The History of FastPass

Did you know that FastPass was developed to enhance guest satisfaction, not to decrease lines? Neither did I till I did some research and heard how FastPasses came about.


In the mid 1990’s, Disney realized that guest satisfaction was declining because lines were getting too long. No one is very happy when you spend your entire day waiting in line and only get to go on a few rides. After discussing different ideas they started testing in the late 1990’s. It started in Animal Kingdom with 2 different groups. Each group was given a diary to write down everything they did that day (what time they got in line, what time they got on the ride, what shops they went into, etc.) One lucky group was given a special card to show the cast member at any attraction they wanted to ride. The cast member would look at the current wait time, let’s take 45 minutes for example, and then tell the group to return to the ride in 45 minutes. When the group returned they would be directed through the exit and be seated on the attraction as quickly as possible. After 4 weeks, Disney contacted these two groups and did a survey; what they found was no surprise. The people who got the special card said they enjoyed the trip much more and couldn’t wait to visit the resort again. That increased satisfaction is exactly what Disney wanted,  and FastPass was born.


It took a few more years for the kinks to get worked out, and in 1999 the system was rolled out for Walt Disney World. Later that year FastPass was offered for the Indiana Jones attraction in Disneyland Paris and It’s a Small World in Disneyland. Of course, when implementing a completely new concept there are some hiccups. When they were introduced, no one understood how to use the FastPasses. Disney gave an informational handout with the park maps explaining what a FastPass was and how to use it, but not everyone took the time to read it. There were a lot of people angry about the line-cutters.


With time, things got better: queues were built to accommodate FastPass, and Disney fans started figuring out all the “secrets” (*cough* loopholes) to work the system. These loopholes have been fixed and are no longer usable.

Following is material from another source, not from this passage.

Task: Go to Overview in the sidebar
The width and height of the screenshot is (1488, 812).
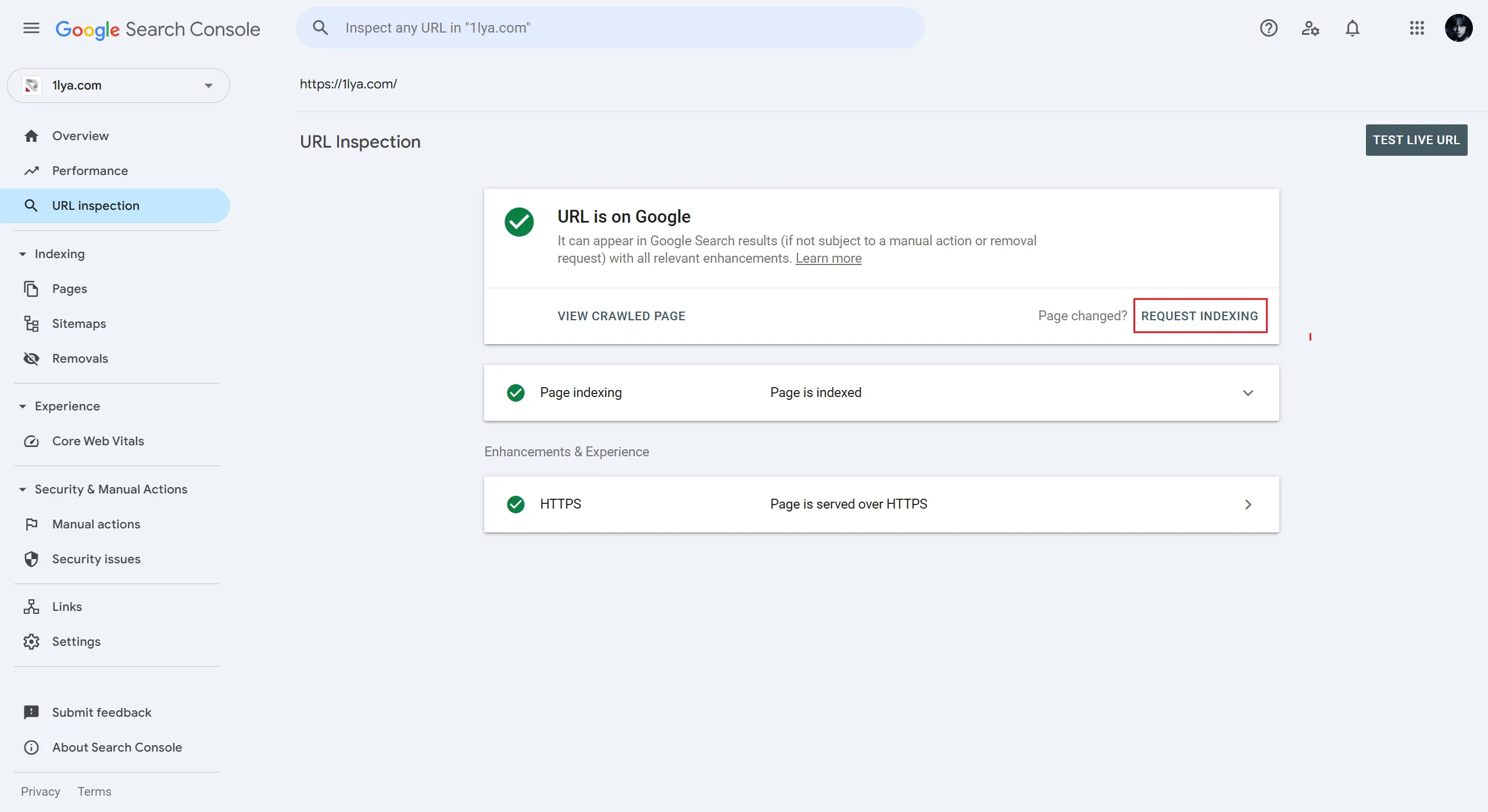Action: 80,136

  • Originally, any Disneyland or Disney World ticket would get you a FastPass. People brought old tickets to get a lot more FastPasses. It didn’t take long to fix this, and now the ticket must be used for park admission that day to grant a FastPass. Some people even got magnetic strips from credit cards to work.
  • The FastPasses give a return-time window. For years, cast members didn’t enforce it, so you could use the FastPass anytime after the start of the return window. Lots of people, my family included, would stock up on FastPasses all morning and use them during the afternoon when the parks got really busy. Here’s a photo of all the FastPasses I collected on a single trip. A few years ago Disney instructed cast members to only allow FastPasses to be used during their window, but there is still a small grace period before and after.
  • Each park used to be on a different FastPass system. Which meant if you got a FastPass for 11:00 am – 12:00 pm for Space Mountain, you could park hop over to California Adventure and get a FastPass for Soarin’ for 11:30 am-12:30 pm. The two systems were recently merged in preparation for the MaxPass release.
  • There were some attractions that weren’t connected to the rest of the FastPass system, allowing you to get a FastPass for those attractions, even if you weren’t allowed to get other FastPasses yet. For example, when Roger Rabbit’s Car Toon Spin wasn’t connected, you could get a Space Mountain FastPass, and then get a Roger Rabbit FastPass immediately afterwards. You didn’t have to wait until the Space Mountain FastPass was usable. For those that knew, it was great to always get a FastPass for particular rides, regardless of whether you had another FastPass. All attractions at Disneyland Resort are now on the same system.